As this comes out-of-the-box by default, and is in fact a pain to switch off, I compare it to this new windows behavior.




All your criticisms apply to syslogd as well: it stores your information in a central location (/var/log), which 3rd party applications can read and upload to somewhere else, and lots of software expects it to be there, so it can be a pain to switch off too.

Should we compare syslogd to the new Windows behaviour?


A normal user application, i.e. firefox, should not have access /var/log/messages. The zeitgeist db can be queried by any application running with the users privilege. Although to be fair the fedora 22 installation I'm running allows me read the logs launching journalctl as a user, so there's that. I don't think zeitgeist has much to do with the Windows behaviour (or with the scopes behaviour). It's just a potential security risk, albeit a minor one.


A normal user application, i.e. firefox, should not have access /var/log/messages.
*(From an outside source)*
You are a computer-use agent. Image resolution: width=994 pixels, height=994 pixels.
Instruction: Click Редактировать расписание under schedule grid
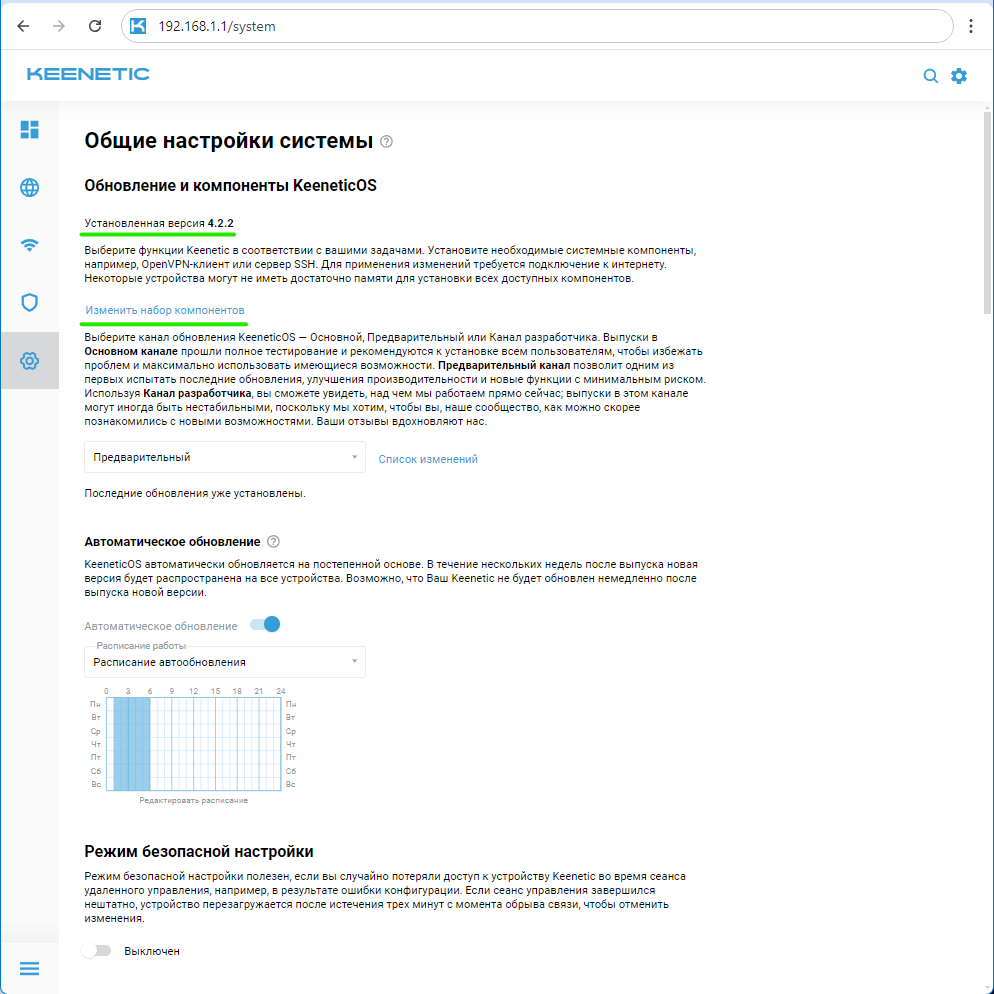tap(194, 801)
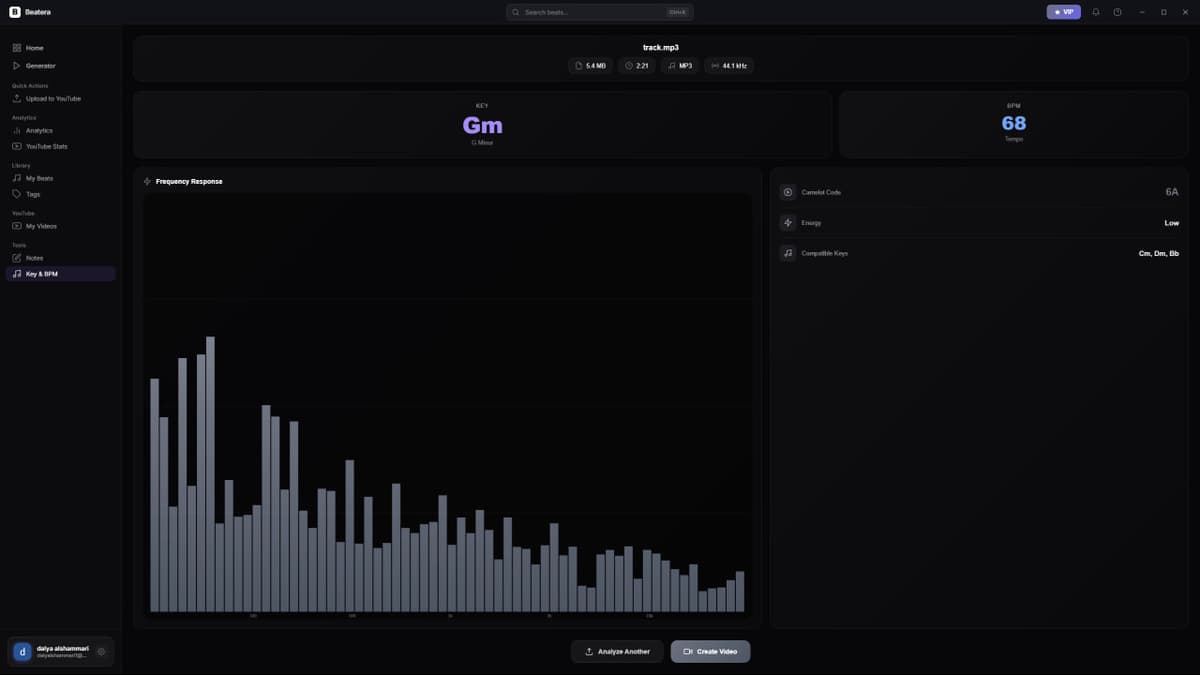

The zeitgeist db can be queried by any application running with the users privilege.

Zeitgeist itself runs with the users privilege (it's not a system daemon, it's started by the user's session), so that hypothetical application could simply log the data itself. There's no leak of information to underprivileged processes.


I know that, what I meant was that there is information stored about the past, that a malicious application could not get otherwise (i.e. it can record stuff only from the moment it is installed).

On similar note, I rememember someone arguing that the baloo/nepomuk db was a security threat, I guess since it makes slightly easier to search among the files on the system for a string like "password".

Both claims are technically true, and in neither case I believe they are practically relevant, neither for security nor for privacy. I was nitpicking, I guess.


I was referring to user data, not program data/log (despite it can as well containing some user data in some way).

Syslogd can be compared to windows event logs.